- _Quellenauszug_
„Hey man, wir machen vorne weg bisschen so Freestyle und dann kommt ihr. Is that cool with you?“ Auf einer Sofa-Tour erlebt man häufig Überraschungen. Für Young Chinese Dogs gab es beim ersten Stop in Stuttgart eine Rap-Einlage, Breakdancer und am Ende viel Rotwein mit Andy Ypsilon.
Der Sommer stand vor der Tür, und wir, die Young Chinese Dogs, wollten einen gemeinsamen Sommerurlaub machen. Das Ganze sollte irgendwie gemeinsames Musizieren beinhalten, Leute treffen – und bisschen rumkommen wollten wir auch. Die Idee zu einer Sofatour reifte in unseren Köpfen: Lasst uns paar Wohnzimmerkonzerte spielen. Das ist entspannt. Wir lernen neue Leute kennen, können neue Songs ausprobieren. Das wird super!

- _Gegebene Anweisung A_
In welcher Stadt machte die Sofa-Tour laut dem Quellenauszug ihren ersten Stopp?
- _Gegebene Anweisung B_
Schreibe aus dem Quellenauszug alles von „Der Sommer stand“ bis hinunter zu „Das wird super!“ wortgetreu ab.
Stütze dich ausschließlich auf den Quellenauszug.

- _Aufgeführte Daten_

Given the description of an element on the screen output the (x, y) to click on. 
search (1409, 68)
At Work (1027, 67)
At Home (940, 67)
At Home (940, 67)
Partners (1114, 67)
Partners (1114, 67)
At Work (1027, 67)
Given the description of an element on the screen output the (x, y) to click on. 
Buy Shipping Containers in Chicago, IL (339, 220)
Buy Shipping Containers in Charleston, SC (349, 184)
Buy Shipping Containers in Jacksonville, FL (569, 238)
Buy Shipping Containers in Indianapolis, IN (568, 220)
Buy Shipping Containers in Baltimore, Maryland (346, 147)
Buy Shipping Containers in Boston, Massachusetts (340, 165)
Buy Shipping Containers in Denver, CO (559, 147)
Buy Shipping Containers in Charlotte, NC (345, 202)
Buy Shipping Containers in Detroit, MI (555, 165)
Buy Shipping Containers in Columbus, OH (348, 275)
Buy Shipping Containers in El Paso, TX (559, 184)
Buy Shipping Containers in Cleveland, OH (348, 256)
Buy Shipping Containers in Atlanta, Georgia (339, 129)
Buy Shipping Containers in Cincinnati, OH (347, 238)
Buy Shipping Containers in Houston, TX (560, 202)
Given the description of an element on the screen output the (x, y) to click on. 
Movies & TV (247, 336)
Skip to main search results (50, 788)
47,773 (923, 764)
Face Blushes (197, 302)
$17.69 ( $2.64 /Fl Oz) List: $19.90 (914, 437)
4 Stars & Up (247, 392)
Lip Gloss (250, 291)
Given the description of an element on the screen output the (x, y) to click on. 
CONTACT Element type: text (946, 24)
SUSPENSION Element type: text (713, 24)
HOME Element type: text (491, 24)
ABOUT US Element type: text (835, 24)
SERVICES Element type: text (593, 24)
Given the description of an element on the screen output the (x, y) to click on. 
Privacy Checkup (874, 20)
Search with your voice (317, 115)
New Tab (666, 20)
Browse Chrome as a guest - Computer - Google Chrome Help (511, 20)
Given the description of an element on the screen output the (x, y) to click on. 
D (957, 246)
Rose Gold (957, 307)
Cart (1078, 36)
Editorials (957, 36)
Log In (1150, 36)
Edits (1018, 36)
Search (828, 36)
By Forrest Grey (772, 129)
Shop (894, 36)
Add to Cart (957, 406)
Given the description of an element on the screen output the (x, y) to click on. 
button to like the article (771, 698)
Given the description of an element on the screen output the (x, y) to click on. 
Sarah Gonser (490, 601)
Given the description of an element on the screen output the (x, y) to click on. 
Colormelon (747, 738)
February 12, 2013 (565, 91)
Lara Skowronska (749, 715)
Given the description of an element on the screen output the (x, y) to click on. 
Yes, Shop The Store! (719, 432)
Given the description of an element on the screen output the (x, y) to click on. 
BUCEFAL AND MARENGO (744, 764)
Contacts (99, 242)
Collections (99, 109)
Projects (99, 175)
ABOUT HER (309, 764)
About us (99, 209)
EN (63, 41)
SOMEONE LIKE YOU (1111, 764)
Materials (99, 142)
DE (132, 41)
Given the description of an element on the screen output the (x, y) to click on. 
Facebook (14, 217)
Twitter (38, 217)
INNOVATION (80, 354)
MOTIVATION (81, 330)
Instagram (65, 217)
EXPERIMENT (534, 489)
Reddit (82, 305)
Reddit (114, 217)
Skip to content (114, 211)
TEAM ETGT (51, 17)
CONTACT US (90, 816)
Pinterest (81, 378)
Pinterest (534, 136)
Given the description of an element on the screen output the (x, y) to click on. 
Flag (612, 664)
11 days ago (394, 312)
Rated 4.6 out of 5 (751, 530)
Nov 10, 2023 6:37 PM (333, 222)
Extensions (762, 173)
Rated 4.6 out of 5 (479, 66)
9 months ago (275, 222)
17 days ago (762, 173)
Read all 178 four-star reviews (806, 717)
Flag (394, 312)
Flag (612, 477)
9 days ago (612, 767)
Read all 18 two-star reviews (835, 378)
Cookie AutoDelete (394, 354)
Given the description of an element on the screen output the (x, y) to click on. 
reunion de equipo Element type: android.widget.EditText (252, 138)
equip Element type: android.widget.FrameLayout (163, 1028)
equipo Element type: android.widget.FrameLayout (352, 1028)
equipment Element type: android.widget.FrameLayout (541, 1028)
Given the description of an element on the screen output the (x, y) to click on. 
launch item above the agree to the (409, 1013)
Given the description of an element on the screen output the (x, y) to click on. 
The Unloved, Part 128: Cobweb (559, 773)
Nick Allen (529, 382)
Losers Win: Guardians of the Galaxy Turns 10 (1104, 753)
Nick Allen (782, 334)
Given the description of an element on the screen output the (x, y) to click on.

- _Endergebnis A_
In Stuttgart.

- _Endergebnis B_
Der Sommer stand vor der Tür, und wir, die Young Chinese Dogs, wollten einen gemeinsamen Sommerurlaub machen. Das Ganze sollte irgendwie gemeinsames Musizieren beinhalten, Leute treffen – und bisschen rumkommen wollten wir auch. Die Idee zu einer Sofatour reifte in unseren Köpfen: Lasst uns paar Wohnzimmerkonzerte spielen. Das ist entspannt. Wir lernen neue Leute kennen, können neue Songs ausprobieren. Das wird super!